--- BEGIN MATERIAL SHOWN ---

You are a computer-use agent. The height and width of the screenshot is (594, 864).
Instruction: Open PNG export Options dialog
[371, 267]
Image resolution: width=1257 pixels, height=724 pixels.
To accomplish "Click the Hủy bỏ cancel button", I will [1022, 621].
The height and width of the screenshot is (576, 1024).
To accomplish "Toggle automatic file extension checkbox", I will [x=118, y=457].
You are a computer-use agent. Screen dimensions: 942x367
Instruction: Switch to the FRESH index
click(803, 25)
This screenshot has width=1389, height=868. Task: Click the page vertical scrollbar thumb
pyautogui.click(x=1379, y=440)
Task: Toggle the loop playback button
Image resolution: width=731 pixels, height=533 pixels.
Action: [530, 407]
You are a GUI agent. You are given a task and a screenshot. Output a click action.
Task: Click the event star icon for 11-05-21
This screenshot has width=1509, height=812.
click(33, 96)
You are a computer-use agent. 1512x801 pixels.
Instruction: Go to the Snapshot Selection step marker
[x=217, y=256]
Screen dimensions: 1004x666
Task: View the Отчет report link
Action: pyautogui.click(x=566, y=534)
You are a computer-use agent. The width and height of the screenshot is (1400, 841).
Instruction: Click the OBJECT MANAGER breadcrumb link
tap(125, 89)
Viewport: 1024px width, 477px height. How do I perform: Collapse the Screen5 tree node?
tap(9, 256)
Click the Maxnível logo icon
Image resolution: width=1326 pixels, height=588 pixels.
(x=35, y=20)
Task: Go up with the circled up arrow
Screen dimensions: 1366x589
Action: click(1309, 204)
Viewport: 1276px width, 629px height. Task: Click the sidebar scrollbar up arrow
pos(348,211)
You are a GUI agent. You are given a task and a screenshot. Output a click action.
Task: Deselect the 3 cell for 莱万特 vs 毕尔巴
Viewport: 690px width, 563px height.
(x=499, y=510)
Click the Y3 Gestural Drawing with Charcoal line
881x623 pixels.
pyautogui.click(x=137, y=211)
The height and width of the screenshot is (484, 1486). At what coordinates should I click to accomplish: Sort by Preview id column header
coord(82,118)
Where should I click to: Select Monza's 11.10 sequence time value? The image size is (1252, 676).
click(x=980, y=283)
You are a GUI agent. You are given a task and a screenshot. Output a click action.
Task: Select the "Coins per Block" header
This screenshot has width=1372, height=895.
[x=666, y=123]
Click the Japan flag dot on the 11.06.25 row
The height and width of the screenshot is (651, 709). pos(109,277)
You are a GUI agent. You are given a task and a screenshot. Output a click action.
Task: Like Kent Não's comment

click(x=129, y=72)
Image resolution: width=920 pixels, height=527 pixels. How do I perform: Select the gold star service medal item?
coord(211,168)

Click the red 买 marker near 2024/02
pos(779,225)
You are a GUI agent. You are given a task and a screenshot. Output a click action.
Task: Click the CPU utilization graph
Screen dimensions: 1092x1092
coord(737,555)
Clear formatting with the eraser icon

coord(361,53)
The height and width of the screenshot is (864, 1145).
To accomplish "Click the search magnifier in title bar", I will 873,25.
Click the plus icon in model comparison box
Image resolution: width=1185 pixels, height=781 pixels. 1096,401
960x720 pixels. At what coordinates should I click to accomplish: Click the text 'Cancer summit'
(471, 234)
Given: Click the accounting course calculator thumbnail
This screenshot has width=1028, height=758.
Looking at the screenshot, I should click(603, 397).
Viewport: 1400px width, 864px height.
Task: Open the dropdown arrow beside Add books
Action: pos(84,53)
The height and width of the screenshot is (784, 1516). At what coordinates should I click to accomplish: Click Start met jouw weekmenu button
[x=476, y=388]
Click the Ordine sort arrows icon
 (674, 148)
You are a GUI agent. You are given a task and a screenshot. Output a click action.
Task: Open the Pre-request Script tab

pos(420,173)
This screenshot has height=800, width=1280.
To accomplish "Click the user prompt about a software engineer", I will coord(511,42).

--- END MATERIAL SHOWN ---

EXERCISE: Change every "icon" to "symbol" in the part that opens with the line containing "Click the plus icon in model comparison box" and closes with the line containing "pos(420,173)". Write out those lines again with nothing else altered.

COMPLETED EXERCISE:
Click the plus symbol in model comparison box
Image resolution: width=1185 pixels, height=781 pixels. 1096,401
960x720 pixels. At what coordinates should I click to accomplish: Click the text 'Cancer summit'
(471, 234)
Given: Click the accounting course calculator thumbnail
This screenshot has width=1028, height=758.
Looking at the screenshot, I should click(603, 397).
Viewport: 1400px width, 864px height.
Task: Open the dropdown arrow beside Add books
Action: pos(84,53)
The height and width of the screenshot is (784, 1516). At what coordinates should I click to accomplish: Click Start met jouw weekmenu button
[x=476, y=388]
Click the Ordine sort arrows symbol
 (674, 148)
You are a GUI agent. You are given a task and a screenshot. Output a click action.
Task: Open the Pre-request Script tab

pos(420,173)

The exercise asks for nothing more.